Myanmar teak exports to US continuing despite sanctions

According to Justice for Myanmar, U.S. companies imported nearly 1,600 metric tons of teak between February and December of last year reports Sebastian Strangio, The Diplomat.

American companies continue to import teakwood from military-ruled Myanmar in apparent violation of U.S. sanctions, an advocacy group said in a report released yesterday. Justice for Myanmar (JFM), a Myanmar-based human rights group, found that U.S. companies have imported nearly 1,600 tons of teak from Myanmar since the military’s seizure of power, purchases that are helping to fund its “campaign of terror.”

Since the coup in February last year, Myanmar’s military junta has met mass public protests with bloody repression that has killed at least 1,461 people and displaced tens of thousands.

The U.S. government has responded with a raft of economic sanctions targeting the military leadership and enterprises linked to it. Among these were the state-owned Myanma Timber Enterprise (MTE), which has sole control for the sale of timber in Myanmar, including auctioning logs to private companies for export. As the Treasury Department noted in announcing the sanctions in April, MTE is one of the “key economic resources for the Burmese military regime that is violently repressing pro-democracy protests.”

Despite these sanctions, JFM’s report, which is based on shipping records from global trade database Panjiva, claims that a number of U.S. companies were importing teak from Myanmar as recently as December.

In particular, the report counted 82 timber shipments from Myanmar to the U.S. between February and November 2021, which “largely consisted of teak board and scantling that are used for shipbuilding, outdoor decking, and furniture.” This amount of trade, JFM said, was “consistent” with previous years. In 2020, there were 85 such shipments, following 104 shipments in 2019.

The shipments involved multiple U.S. timber wholesalers and manufacturers. Around half of the imports were made by the South Carolina-based East Teak Fine Hardwoods, but purchases were also made by J. Gibson McIlvain, Kingsley Bate Warehouse, Lumberbest, and World Panel Products, among other companies.

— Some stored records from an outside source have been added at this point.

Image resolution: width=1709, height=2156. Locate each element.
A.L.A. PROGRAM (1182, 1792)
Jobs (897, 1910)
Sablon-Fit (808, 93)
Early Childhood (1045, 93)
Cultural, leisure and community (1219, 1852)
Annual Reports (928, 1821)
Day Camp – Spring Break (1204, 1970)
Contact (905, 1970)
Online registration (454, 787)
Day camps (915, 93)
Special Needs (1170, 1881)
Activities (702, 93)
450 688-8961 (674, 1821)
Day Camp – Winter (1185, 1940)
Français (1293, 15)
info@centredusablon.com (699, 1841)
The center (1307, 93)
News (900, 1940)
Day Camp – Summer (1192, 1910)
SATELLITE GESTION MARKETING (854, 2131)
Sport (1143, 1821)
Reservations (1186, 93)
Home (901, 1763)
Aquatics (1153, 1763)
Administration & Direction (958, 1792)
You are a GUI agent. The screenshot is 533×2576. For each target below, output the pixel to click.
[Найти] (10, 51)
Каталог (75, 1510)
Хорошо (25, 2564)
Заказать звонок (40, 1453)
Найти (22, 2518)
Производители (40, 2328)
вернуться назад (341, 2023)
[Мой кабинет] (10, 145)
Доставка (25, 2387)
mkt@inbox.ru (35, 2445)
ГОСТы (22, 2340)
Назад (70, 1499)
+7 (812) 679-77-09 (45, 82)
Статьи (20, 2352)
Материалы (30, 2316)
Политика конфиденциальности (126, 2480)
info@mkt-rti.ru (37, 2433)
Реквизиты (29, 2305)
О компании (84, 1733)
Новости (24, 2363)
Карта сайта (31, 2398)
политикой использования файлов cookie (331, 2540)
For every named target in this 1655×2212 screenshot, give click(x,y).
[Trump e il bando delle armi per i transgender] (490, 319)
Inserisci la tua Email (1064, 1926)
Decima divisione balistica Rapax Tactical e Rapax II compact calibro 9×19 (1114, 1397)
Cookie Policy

“The evidence shows that the sanctions have not stopped the flow of teak to the U.S., and therefore have not stopped the flow of funds from the timber trade to the illegal military junta,” stated the report. “The companies who are aiding the Myanmar military and trading with the entities it controls, are complicit in the crimes committed by the Myanmar military.”

In its coverage of the report, Mongabay cited statistics from the Extractive Industries Transparency Initiative, a global watchdog group, claiming that Myanmar’s government received almost $100 million in revenue from taxes and royalties on the timber trade in the 2017-2018 financial year.

According to JFM, the U.S. firms “are evading sanctions by not buying directly from MTE,” instead buying timber from private companies acting as brokers in Myanmar. “These private companies include major teak traders, some of which have reportedly placed winning bids at MTE auctions since the attempted coup,” the report states. After winning MTE bids, they export their timber to the U.S. either directly or via third countries like China. As a result, “the overall amount of teak exported since the attempted coup is expected to be significantly more” than the amount that shows up in the official statistics.

JFM argues that it would be relatively straightforward for the U.S. government to enforce the Lacey Act, which prohibits the importation of illegally sourced timber. It might be hard to determine how Myanmar-sourced timber is harvested, given the opacity of the industry, but “when a company exercises due care in tracing the origin of its timber, it should easily uncover MTE in the supply chain.”

Whether or not these firms are purposely seeking to circumvent sanctions remains unclear, but the report demonstrates the difficulty that the U.S. government faces in ensuring broad compliance with its sanctions. While the development of global financial networks centered on the U.S. financial system has in theory given Washington powerful leverage over its adversaries, the very complexity and attenuation of these networks often throws up barriers to effective enforcement.   Sebastian Strangio is Southeast Asia Editor at The Diplomat.